Saturday, January 30, 2010

MY PARENTS

They leave me random notes on the dining table for me to find in the morning. Sometimes informative, sometimes rude, sometimes making me feel like I can't do much on my own. I guess this makes me feel a little young again! (*in response to my previous post)




*chicken: my diet food
**milo: my prince of a dog
***parking meters: I had jury duty downtown that day.

Friday, January 29, 2010

QUATER CENTURY LIFE CRISIS

I'm turning a certain age sometime soon and I've been dreading it more and more as it draws near. I don't know what the rationale is behind this very IRrational fear - I've been putting a lot of thought into it and I think I've nailed it! I am scared that life is passing me by far too quickly. Or I think I've just got this pre-contemplated list of 'THINGS TO DO BEFORE I'M 30' and I've just only barely scratched the surface (which, essentially is the exact same as the latter).

In response to this fear of turning ....*whispers... twentyfour, I've been participating in activities and doing things I've never done before. Ok, don't get too ahead of yourself, I make these 'activities' sound so rebellious and daring, but I assure you, they are not.

: I DYED MY VIRGIN BLACK HAIR. (cut it again too, damnit, so much for growing it for the wedding!) So no big deal, right? Not at all! Ive been wanting to dye my hair for a while, always too scared! I call the salon at noon hoping to book for next week, and I was in the salon chair by 4 that same afternoon. impulsive, spur of the moment and I really didn't know what colour I even wanted..

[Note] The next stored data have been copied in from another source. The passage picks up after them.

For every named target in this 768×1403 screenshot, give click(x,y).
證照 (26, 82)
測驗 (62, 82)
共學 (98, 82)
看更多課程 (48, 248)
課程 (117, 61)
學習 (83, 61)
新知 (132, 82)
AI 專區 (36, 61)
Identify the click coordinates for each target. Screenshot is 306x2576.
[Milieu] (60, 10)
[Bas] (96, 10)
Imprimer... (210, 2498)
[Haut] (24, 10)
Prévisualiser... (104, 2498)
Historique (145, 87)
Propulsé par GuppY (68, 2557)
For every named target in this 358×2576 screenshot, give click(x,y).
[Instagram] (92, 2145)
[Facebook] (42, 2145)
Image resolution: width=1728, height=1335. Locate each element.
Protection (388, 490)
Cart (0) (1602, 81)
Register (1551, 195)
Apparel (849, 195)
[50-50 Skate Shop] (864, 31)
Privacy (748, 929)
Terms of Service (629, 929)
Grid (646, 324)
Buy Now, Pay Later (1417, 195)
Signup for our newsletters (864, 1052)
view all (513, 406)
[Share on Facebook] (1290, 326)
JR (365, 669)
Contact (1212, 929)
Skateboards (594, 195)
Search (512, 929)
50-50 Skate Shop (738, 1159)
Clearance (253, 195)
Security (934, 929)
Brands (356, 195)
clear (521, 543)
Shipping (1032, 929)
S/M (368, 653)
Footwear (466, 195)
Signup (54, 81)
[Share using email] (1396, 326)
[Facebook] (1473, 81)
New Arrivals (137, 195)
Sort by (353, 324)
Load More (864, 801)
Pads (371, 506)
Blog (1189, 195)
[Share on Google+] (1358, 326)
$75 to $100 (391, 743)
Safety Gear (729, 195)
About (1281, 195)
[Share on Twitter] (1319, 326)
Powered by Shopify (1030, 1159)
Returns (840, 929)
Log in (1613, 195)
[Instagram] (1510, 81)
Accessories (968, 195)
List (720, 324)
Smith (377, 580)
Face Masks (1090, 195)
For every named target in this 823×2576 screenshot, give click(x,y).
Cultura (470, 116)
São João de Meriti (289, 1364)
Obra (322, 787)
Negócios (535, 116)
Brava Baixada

: I PIERCED MY NOSE. I've also been wanting to do this for a very long time, always too nervous because my pain tolerance is as low as a 3 year old's. I woke up, just today, and walked right into a local piercing place. Voila! I have a ring on my right nare and my mother nearly ripped it off when she saw me for the first time. "WHAT DID YOU DO!" *shakes head in shame. Again, implusive decision

: I STARTED A BLOG. I've always had a journal and I enjoy writing in it. But who uses real journals these days anyway> So grade 6! Either starting this was an attempt to 'stay with the times' or I've finally realized that typing things is way more efficient and neat (vs writing).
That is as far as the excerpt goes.